Sodium and potassium: the new 2019 guidelines and what they mean for athletes
The U.S. National Academies revised the reference intakes for sodium and potassium and, for the first time, introduced a category aimed at reducing disease risk. Let's break down how to read these numbers if you train for hours.
Salt gets demonized one day and rehabilitated the next, and it's easy to get lost in the noise — especially if you're not sitting in an office but running, cycling, or swimming for several hours a week. In 2019, the U.S. National Academies of Sciences, Engineering, and Medicine released updated Dietary Reference Intakes for sodium and potassium. The work was commissioned by six agencies in the U.S. and Canada — from the NIH and CDC to the FDA and Health Canada. Let's unpack what it actually says and how it applies specifically to an active person.
What changed with sodium
The headline number is simple: the Adequate Intake (AI) of sodium for everyone aged 14 and older is 1500 mg per day. This is a benchmark for how much the body needs at rest, not a ceiling.
The most interesting part is a new category. Sodium used to have a so-called Tolerable Upper Intake Level (UL). The update removed it because the committee didn't find enough data on the direct toxicity of sodium for healthy people. In its place they introduced the Chronic Disease Risk Reduction Intake (CDRR) — the first DRI category in history tied not to deficiency or poisoning, but to reducing the risk of chronic disease. The wording is soft and smart: if you consume >2300 mg of sodium per day, it makes sense to bring that number down. Not "you can't have more," but "reducing it will benefit your health."
For children aged 1–13, there are their own AI values (from 800 to 1200 mg) and their own, lower CDRR.
Potassium: only "enough," no upper limit
With potassium the story is shorter and more honest. Only an AI was set: about 3400 mg per day for men and 2600 mg for women (the exact number depends on age and life stage).
But neither a UL nor a CDRR was established for potassium. The reason is straightforward: not enough evidence. No reliable toxicological marker of excess potassium was found in healthy people, and there wasn't enough data to link a specific dose to reduced disease risk. That's an important signal: for a healthy person, potassium from ordinary food — vegetables, legumes, potatoes, bananas — is about "reaching the target," not "not overdoing it."
Why these numbers aren't about your long workout
Here's the key point that often gets missed.
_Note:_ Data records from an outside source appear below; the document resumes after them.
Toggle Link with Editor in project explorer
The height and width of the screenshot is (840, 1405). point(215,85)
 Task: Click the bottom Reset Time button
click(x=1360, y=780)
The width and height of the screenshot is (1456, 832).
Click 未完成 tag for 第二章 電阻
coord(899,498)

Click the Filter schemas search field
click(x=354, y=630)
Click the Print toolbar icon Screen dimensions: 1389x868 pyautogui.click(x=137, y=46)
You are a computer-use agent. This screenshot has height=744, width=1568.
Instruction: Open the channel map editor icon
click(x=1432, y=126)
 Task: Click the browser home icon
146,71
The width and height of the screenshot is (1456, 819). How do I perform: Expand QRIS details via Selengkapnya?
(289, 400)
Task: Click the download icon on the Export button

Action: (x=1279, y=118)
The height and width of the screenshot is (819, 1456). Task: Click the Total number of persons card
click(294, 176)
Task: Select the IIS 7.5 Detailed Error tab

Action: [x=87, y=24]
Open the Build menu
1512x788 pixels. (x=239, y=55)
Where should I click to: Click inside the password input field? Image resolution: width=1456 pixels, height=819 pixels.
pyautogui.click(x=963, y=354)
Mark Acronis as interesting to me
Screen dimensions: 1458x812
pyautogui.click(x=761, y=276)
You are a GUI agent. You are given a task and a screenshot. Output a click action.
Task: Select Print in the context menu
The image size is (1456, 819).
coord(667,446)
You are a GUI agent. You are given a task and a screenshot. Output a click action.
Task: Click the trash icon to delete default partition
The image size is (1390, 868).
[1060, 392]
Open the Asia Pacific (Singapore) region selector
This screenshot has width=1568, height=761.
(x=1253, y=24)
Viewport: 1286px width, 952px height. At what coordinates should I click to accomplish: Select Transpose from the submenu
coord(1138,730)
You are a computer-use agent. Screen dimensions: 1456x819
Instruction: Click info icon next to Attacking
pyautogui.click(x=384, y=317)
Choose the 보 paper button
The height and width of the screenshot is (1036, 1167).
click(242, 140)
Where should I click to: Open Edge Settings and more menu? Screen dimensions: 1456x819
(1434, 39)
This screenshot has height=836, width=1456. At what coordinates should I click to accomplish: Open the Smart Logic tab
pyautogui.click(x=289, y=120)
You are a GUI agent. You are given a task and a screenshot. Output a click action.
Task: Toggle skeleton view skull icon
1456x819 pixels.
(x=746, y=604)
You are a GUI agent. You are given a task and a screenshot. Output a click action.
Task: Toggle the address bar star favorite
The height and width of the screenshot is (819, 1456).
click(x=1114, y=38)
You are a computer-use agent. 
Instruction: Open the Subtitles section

All these guidelines are calculated for a relatively healthy person in everyday life — that is, for baseline metabolism, not for hours of exertion in the heat. DRIs answer the question "how much does the body need on average per day," not "how much do you lose through sweat on a three-hour bike ride."
This leads to two common myths.
Myth 1: "Since the guideline is 1500 mg, I should cut salt to the minimum." For the couch — maybe. But sodium leaves with sweat, and for an active person daily losses can noticeably exceed the "sedentary" norm. AI is a baseline, not a ban.
Myth 2: "CDRR of 2300 mg is my daily limit." CDRR is addressed to the general population and to preventing hypertension on a national scale. It doesn't account for salt deliberately added to replace losses during a long session. Mixing everyday diet with working nutrition on the course is a methodological mistake.
How to apply this in practice
- Separate the two contexts. Everyday life (what you eat between workouts) and exertion (what you drink and eat during long sessions) are different budgets. DRI guidelines are about the first.
- The base is whole food. Vegetables, legumes, potatoes, and dairy cover potassium naturally. There's no need to deliberately "eat up to the UL" — for potassium there isn't one.
- Salt as the situation demands. A short workout in cool weather usually doesn't need extra salt. Long work in the heat, heavy sweating, salt stains on your clothes — that's a signal that sodium is worth replacing.
- A health benchmark, not dogma on the course. If in everyday life you're consistently >2300 mg, reducing it is a reasonable goal. In a race the priorities are different.
- If you have hypertension or kidney disease, a doctor interprets the numbers, not a blog.
The bottom line
- Sodium, AI: 1500 mg/day for everyone aged 14 and older — this is an adequacy benchmark, not a ceiling.
- A new CDRR category (~2300 mg): reduce intake if it's higher, to help prevent chronic disease. The former upper level (UL) for sodium has been withdrawn.
- Potassium, AI: ~3400 mg (men) / ~2600 mg (women). Neither a UL nor a CDRR — not enough evidence.
- All the guidelines are for rest and everyday life, not for replacing sweat losses during hours-long exertion.
- An athlete is better off thinking in contexts: a base of whole food on ordinary days and a separate sodium strategy for long sessions in the heat.